Tyler Sookochoff ask these questions in a comment to another post, but my reply is long enough that I think it warrants a post of its own.

Marketing of homes aside, do you rely solely on your local MLS to do CMAs and price homes you’re hired to sell? Or could you survive/thrive without the MLS?

Too many questions conflated as one. There are actually three justifications for the MLS: Advertising, the co-broke — and protection of the earned commissions of “procuring” agents. The latter is what is literally meant by “cooperation” — all member agents agree in advance to respect each other’s client relationships, with a dispute-resolution procedure if they don’t.

If the MLS were opened up or replaced, would sellers still want maximum exposure for their properties? Yes, certainly.

Would this entail an offer of broker cooperation/compensation? That depends on whether the buyer’s agent’s compensation continues to come through the seller/listing agent, or whether the RESPA/HUD-1 procedure can be interpreted or revised to permit buyers to finance the buyer’s agent’s compensation as part of the home loan. (This is what is happening now, it’s just being done by sleight of hand through the seller and listing agent.)

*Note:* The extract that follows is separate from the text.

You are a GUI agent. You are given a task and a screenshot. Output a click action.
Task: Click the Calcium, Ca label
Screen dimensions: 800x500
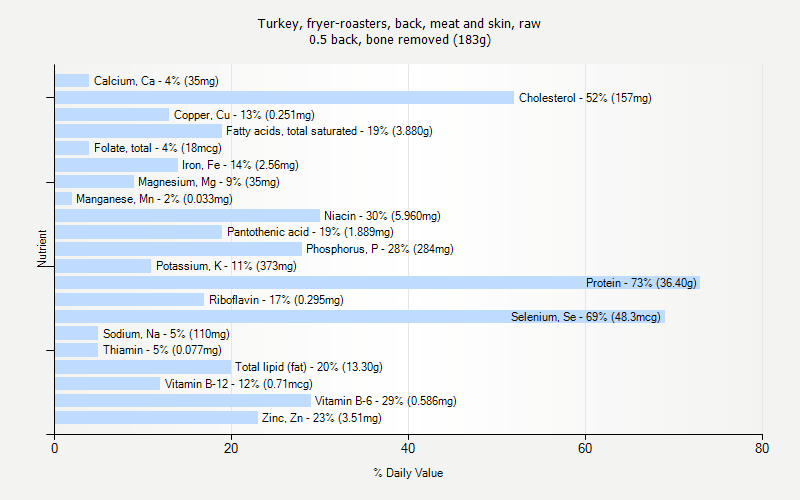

Will brokers use whatever price information they have at hand to prepare CMAs? You bet — but not exclusively. Their own on-the-ground knowledge of neighborhoods and the comp listings, plus a first-hand inspection of the subject property are at least as important as any information derived from a database.

So the question is not, will I be stuck working without an MLS (commercial brokers often do, as do land and business brokers)? The question is, what form might a future MLS take?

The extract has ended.